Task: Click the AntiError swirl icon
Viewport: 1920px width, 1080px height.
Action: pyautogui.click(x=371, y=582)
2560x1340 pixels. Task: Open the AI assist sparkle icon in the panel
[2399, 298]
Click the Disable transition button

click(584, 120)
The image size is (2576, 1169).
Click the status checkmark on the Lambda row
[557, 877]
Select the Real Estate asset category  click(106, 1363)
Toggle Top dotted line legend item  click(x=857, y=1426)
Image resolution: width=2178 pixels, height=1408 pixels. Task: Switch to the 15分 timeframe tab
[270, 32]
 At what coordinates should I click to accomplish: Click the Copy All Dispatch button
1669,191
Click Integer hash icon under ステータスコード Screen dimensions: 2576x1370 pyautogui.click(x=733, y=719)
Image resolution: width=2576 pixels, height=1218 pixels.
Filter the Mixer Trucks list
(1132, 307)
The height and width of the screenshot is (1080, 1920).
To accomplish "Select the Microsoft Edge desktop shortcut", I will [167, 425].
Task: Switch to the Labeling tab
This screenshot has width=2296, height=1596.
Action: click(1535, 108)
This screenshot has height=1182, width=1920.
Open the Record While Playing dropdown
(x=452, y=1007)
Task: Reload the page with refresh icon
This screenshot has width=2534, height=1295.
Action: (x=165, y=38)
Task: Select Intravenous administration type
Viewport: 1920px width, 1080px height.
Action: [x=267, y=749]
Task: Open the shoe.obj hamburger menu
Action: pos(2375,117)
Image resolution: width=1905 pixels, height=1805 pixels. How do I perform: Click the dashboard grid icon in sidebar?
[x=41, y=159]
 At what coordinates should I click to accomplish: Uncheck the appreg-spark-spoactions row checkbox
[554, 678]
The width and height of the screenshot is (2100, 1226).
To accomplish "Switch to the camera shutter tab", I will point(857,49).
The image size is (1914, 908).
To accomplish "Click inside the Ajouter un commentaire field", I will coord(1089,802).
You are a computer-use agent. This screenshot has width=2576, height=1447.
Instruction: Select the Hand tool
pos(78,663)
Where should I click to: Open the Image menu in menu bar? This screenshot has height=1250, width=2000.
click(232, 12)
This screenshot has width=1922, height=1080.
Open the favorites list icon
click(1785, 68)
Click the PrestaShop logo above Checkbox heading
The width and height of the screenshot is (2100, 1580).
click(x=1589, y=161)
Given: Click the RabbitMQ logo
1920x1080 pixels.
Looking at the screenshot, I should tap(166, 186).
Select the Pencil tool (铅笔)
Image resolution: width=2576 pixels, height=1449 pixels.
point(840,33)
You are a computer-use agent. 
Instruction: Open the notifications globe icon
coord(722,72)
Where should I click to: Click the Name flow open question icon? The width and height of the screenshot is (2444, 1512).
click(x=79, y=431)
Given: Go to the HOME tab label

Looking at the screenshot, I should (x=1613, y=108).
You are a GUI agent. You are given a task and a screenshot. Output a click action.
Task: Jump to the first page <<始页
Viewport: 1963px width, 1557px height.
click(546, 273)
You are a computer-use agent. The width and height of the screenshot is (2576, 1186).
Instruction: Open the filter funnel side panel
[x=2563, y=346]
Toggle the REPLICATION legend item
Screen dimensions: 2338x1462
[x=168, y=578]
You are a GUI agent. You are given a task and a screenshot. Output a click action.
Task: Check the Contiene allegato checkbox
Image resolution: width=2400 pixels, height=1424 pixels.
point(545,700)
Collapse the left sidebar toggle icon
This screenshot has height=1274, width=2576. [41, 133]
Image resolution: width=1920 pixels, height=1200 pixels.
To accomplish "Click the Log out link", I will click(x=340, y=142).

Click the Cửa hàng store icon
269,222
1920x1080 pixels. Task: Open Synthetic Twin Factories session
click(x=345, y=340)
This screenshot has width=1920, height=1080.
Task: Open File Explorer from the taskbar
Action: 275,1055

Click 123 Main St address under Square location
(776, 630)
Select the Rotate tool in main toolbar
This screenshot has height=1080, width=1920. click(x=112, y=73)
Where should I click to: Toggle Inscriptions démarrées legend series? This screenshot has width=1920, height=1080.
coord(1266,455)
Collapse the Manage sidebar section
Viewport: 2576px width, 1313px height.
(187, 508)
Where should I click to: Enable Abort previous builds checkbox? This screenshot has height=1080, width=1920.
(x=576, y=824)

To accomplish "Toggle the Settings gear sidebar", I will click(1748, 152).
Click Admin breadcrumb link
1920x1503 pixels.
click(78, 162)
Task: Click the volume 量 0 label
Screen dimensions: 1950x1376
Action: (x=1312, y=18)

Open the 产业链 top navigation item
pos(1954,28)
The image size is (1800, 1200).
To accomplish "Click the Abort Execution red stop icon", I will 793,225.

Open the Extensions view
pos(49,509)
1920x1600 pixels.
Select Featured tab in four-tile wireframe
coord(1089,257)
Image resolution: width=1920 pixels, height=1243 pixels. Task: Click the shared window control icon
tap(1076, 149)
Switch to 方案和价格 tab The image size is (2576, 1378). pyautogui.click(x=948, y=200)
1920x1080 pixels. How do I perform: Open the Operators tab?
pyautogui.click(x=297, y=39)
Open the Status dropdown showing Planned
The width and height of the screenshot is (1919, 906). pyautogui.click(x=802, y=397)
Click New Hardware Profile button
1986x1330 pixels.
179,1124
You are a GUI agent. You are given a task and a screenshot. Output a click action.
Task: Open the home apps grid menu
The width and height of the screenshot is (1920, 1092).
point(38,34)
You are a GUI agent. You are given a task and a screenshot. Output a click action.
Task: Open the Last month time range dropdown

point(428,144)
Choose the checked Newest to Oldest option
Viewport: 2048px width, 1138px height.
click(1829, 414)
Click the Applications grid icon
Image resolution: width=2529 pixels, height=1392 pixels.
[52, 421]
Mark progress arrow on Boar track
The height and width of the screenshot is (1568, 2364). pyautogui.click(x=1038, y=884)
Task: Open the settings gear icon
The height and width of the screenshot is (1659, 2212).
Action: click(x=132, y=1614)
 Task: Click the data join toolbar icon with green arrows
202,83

▶ **TRY IT**:
Please copy every line from the entries that includes the word "link".

▶ **ANSWER FOR THE TASK**:
To accomplish "Click the Log out link", I will click(x=340, y=142).
Click Admin breadcrumb link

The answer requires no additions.